Hiergegen wenden sich die Antragsteller mit der Beschwerde. Sie sind der Ansicht, die Stellung des Löschungsantrags stelle keine grobe Sorgfaltspflichtverletzung dar. Der Antrag sei nämlich auch damit begründet worden, dass die Marke wegen Bösgläubigkeit der Anmelderin im Anmeldungszeitpunkt gemäß § 50 Abs. 1 Nr. 4 MarkenG zu löschen sei. Ein so begründeter Antrag sei auch gegenüber einer noch nicht fünf Jahre eingetragenen Marke nicht aussichtslos. Den auf § 50 Abs. 1 Nr. 4 MarkenG gestützten Löschungsantrag habe die Markenabteilung zu Unrecht völlig unberücksichtigt gelassen.

Die Antragsteller beantragen, den angefochtenen Beschluss der Markenabteilung aufzuheben und festzustellen, dass jeder Verfahrensbeteiligte seine Kosten selbst trägt.

Die Markeninhaberin beantragt, die Beschwerde zurückzuweisen.

Sie ist der Ansicht, die Kostenentscheidung der Markenabteilung sei nicht zu beanstanden, weil der Löschungsantrag von vornherein völlig aussichtslos gewesen sei. Für eine bösgläubige Markenanmeldung fehle es an jeglicher Substantiierung durch die Antragsteller. Des weiteren hat sie angemerkt, es sei gar nicht feststellbar, dass überhaupt erstattungsfähige Kosten entstanden seien. Die Markeninhaberin habe das Löschungsverfahren und auch das Beschwerdeverfahren nämlich in eigenem Namen ohne Beautragung eines Anwalts geführt und werde auch keinen Kostenfestsetzungsantrag stellen.

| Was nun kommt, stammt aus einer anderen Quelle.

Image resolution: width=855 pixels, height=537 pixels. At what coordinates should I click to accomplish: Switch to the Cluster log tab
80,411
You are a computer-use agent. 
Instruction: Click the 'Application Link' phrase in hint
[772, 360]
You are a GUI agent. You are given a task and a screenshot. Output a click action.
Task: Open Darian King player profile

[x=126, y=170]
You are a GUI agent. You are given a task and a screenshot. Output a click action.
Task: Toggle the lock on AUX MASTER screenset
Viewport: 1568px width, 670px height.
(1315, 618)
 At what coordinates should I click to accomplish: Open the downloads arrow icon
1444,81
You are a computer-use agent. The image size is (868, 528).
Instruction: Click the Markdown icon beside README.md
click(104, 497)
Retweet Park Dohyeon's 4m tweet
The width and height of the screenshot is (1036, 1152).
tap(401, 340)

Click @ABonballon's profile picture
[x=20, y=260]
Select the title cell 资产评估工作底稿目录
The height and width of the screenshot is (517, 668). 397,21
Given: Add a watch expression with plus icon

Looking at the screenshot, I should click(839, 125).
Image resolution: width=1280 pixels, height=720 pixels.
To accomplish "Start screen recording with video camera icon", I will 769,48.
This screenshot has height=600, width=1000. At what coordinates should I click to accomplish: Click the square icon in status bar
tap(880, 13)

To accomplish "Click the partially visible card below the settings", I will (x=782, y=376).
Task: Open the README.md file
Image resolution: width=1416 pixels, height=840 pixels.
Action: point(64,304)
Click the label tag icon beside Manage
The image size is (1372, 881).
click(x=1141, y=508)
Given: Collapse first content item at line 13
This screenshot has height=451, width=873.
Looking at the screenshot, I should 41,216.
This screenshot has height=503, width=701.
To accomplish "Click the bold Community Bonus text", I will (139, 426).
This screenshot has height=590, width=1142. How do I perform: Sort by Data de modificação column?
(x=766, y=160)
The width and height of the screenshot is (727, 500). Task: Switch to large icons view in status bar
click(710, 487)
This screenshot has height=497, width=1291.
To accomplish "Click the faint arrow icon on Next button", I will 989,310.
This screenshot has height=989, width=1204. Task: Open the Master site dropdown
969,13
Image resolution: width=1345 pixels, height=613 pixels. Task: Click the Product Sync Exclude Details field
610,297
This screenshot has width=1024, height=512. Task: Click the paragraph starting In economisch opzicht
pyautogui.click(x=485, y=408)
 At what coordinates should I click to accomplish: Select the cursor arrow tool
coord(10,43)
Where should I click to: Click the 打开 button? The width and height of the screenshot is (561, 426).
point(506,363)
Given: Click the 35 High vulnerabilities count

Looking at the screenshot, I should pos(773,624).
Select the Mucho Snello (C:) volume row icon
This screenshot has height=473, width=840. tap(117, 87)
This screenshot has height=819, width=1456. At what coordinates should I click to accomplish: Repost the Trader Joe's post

II Die zulässige Beschwerde der Antragsteller erweist sich als unbegründet. Die Auferlegung der Kosten des Löschungsverfahrens auf die Antragsteller durch die Markenabteilung ist statthaft und auch im Ergebnis nicht zu beanstanden.

Wie die Markenabteilung in dem angegriffenen Beschluss zutreffend ausgeführt hat, ist zwar umstritten, ob in dem fakultativen Löschungsverfahren gemäß § 53 MarkenG eine Kostenentscheidung durch die Markenabteilung erfolgen kann. Soweit dies in den Kommentierungen zum MarkenG (vgl. z. B. Ströbele/Hacker a. a. O.; Ekey/Klippel/ Bous a. a. O.) - teilweise unter Hinweis auf die in BPatGE 18, 226 veröffentlichte Entscheidung des 24. Senats des BPatG - verneint wird, wird hierfür auf den Charakter des Verfahrens als rein registerrechtliches Vorverfahren abgestellt, der die für eine Kostenauferlegung notwendige sachliche Prüfung des Löschungsantrags durch die Markenabteilung nicht zulasse. Entgegen dieser Ansicht hält der erkennende Senat in Übereinstimmung mit der im angegriffenen Beschluss vertretenen Rechtsauffassung jedenfalls in Fällen wie dem vorliegenden, in dem es ersichtlich an einer - auch nach Ansicht der Vertreter der gegenteiligen Auffassung durch die Markenabteilung überprüfbaren und zu überprüfenden - Zulässigkeitsvoraussetzung für einen solchen Löschungsantrag, nämlich dem Ablauf der sog. Benutzungsschonfrist von fünf Jahren nach dem Tag der Eintragung der Marke, fehlt, eine Kostenentscheidung für statthaft (ebenso: Ingerl/ Rohnke, MarkenG, 2. Auflage, § 53 Rdn. 11).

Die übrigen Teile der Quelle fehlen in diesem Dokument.